There is so much guesswork in the teaching of writing instruction because of the complexity of human activity. As a result, I think it is important to have a structured lens in which to look at the data. "Grounded theory methodology insists that no matter how general-- how broad in scope or abstract -- the theory, it should be developed in that back and forth-- interplay with data that is so central to this methodology."  It is in the back and forth approach where I think we find the most important details of the work. In the trial and error of doing and studying we stay grounded in work. This type of work clearly distinguishes the difference between theory and practice. 

The second text, Confronting the Challenges of Participating Culture: Media Education for the 21st Century was a very interesting read. I actually enjoyed this much more than the previous text. This really spoke to me thinking as both a teacher of writing and a graduate student. Even though I can remember a world without the convenance of modern technological advances it is hard for me to remember a time without it. "The computer does not operate in a vacuum. Injecting digital technologies into the classroom necessarily affects our relationships with every other communications." No truer words have been spoken in relation to computers. Today nothing moves without computers-- this is especially true in the world of writing. A revolution of sorts has happened in writing because of the advent of computers. Students have been removed from traditional classroom forums and moved into a world that they are more familiar and comfortable with. 

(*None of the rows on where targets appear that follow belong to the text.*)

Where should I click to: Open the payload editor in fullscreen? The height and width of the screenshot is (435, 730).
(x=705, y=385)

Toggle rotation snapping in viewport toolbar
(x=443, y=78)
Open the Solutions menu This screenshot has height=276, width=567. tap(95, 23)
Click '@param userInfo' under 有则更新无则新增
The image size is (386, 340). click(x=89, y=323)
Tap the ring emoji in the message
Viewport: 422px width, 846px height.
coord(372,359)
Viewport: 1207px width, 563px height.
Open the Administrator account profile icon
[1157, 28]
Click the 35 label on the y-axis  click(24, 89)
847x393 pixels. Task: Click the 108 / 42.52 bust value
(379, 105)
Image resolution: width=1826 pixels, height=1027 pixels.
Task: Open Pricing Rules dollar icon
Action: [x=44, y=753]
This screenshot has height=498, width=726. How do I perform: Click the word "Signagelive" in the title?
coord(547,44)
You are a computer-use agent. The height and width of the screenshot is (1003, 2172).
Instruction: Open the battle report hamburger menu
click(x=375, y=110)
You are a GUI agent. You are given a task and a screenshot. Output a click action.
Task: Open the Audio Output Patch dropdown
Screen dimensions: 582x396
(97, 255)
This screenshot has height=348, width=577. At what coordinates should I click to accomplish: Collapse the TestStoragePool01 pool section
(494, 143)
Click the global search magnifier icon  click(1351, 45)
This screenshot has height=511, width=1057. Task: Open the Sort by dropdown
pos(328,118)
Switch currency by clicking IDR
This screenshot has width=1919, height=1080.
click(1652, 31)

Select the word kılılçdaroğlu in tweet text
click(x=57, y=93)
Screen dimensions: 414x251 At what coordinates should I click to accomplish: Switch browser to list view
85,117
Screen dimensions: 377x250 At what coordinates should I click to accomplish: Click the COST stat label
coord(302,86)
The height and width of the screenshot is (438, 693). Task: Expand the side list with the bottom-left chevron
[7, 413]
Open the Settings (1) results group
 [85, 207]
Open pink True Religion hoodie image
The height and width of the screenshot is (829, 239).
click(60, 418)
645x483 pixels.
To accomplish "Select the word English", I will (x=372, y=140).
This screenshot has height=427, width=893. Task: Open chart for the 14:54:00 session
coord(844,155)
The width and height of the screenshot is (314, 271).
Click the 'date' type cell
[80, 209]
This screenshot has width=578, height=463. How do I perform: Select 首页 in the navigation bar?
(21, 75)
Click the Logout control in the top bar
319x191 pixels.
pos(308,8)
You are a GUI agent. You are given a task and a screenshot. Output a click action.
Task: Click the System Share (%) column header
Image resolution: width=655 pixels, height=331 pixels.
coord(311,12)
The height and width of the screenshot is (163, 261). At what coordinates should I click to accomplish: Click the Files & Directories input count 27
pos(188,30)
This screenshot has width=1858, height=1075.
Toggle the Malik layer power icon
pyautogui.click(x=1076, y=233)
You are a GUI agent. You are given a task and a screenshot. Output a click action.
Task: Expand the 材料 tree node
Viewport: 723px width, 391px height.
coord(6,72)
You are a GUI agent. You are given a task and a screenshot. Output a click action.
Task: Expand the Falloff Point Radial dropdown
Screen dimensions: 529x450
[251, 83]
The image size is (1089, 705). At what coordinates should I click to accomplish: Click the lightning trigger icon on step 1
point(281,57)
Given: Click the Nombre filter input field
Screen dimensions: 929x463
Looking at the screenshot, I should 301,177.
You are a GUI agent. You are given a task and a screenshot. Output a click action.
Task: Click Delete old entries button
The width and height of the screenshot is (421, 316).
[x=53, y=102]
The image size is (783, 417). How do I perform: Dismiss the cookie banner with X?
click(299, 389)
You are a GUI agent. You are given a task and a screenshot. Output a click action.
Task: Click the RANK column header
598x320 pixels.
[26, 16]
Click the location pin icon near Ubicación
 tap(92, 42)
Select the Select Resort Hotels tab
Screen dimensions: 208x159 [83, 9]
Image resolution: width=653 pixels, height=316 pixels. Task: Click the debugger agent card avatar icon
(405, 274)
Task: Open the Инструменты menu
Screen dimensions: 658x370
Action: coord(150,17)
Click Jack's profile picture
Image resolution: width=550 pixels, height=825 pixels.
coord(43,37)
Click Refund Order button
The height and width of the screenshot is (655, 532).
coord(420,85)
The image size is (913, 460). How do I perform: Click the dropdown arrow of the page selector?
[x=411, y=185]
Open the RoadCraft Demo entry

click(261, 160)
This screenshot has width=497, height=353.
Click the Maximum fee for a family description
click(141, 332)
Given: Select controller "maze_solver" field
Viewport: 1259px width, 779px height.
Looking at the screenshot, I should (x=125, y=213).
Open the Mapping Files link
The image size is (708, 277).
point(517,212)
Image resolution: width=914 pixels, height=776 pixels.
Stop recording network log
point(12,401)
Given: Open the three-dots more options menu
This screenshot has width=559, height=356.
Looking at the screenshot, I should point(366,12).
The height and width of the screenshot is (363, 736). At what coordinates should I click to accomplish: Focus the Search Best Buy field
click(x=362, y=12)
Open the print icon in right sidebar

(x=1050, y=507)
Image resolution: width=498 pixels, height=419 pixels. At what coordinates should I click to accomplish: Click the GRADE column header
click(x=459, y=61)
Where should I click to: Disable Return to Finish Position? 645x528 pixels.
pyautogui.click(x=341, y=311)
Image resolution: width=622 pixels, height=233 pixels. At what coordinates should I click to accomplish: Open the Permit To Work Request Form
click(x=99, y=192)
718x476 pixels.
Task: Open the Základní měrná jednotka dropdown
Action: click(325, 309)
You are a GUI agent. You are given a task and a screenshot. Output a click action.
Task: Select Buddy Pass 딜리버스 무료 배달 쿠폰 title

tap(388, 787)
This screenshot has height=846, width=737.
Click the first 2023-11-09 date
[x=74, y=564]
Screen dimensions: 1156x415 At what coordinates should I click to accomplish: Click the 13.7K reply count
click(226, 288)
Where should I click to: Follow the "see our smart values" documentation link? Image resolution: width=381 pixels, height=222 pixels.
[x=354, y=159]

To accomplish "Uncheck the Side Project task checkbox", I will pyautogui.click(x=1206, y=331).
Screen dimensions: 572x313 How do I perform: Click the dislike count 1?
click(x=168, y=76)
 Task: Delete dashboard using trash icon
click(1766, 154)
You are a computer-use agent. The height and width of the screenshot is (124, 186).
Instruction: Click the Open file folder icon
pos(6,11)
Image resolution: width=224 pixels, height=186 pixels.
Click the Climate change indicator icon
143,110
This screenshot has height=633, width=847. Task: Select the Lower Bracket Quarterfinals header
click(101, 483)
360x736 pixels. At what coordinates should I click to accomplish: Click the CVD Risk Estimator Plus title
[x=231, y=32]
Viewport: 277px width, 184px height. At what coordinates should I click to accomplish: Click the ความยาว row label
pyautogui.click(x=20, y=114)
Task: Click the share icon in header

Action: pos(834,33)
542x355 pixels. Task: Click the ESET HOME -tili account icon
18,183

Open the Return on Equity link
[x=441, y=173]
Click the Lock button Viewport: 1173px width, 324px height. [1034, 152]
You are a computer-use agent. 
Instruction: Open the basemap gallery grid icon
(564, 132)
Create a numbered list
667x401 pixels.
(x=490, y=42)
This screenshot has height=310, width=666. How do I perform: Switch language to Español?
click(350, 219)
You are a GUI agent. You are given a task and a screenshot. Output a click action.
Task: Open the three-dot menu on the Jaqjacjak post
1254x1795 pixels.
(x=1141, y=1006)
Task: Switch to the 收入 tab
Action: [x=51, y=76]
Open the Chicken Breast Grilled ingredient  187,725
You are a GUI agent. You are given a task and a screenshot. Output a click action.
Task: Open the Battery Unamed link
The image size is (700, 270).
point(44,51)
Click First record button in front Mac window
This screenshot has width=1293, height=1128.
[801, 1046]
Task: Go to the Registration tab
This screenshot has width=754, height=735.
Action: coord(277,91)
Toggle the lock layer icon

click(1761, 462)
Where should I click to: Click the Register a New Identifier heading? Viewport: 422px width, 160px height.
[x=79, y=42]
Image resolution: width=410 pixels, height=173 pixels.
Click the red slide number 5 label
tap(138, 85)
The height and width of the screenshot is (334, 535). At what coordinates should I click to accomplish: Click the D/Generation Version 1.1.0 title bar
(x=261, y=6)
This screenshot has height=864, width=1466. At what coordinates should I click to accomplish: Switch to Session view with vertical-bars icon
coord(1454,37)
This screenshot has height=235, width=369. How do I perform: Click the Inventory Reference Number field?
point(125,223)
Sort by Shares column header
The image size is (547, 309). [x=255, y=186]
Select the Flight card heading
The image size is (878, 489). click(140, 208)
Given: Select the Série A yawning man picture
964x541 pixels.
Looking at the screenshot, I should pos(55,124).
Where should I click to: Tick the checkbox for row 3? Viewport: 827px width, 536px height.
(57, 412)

The term "affinity spaces" emerged in this article and it was like a lightbulb went off in my mind. "Affinity spaces are distinct from formal education systems." Different from the traditional classrooms of the past. And these affinity spaces have made room for students to be participants in their education and this is space that is greatly needed. In these organic spaces students are allowed and are more likely to create and participate. I think the participation is key. In traditional classrooms students are more reluctant to participate to write, to share their ideas for whatever reason. But in this digital space students are more reticent to be involved to give their ideas and to create. 

As an educator I see it when I use technology to engage my students and elicit their participation in a world that is familiar to them. And as a graduate student I am experiencing this in my Networked Narratives class. Being a student in this space navigating through a world that I have become familiar with has enabled me to be an engaged student in a manner that I never would've before. This is the way of the world and I feel that I sit in a very good space to be able to get the perspective of this educational shift from two different spectrums. It has given me so much insight into what is to coming next.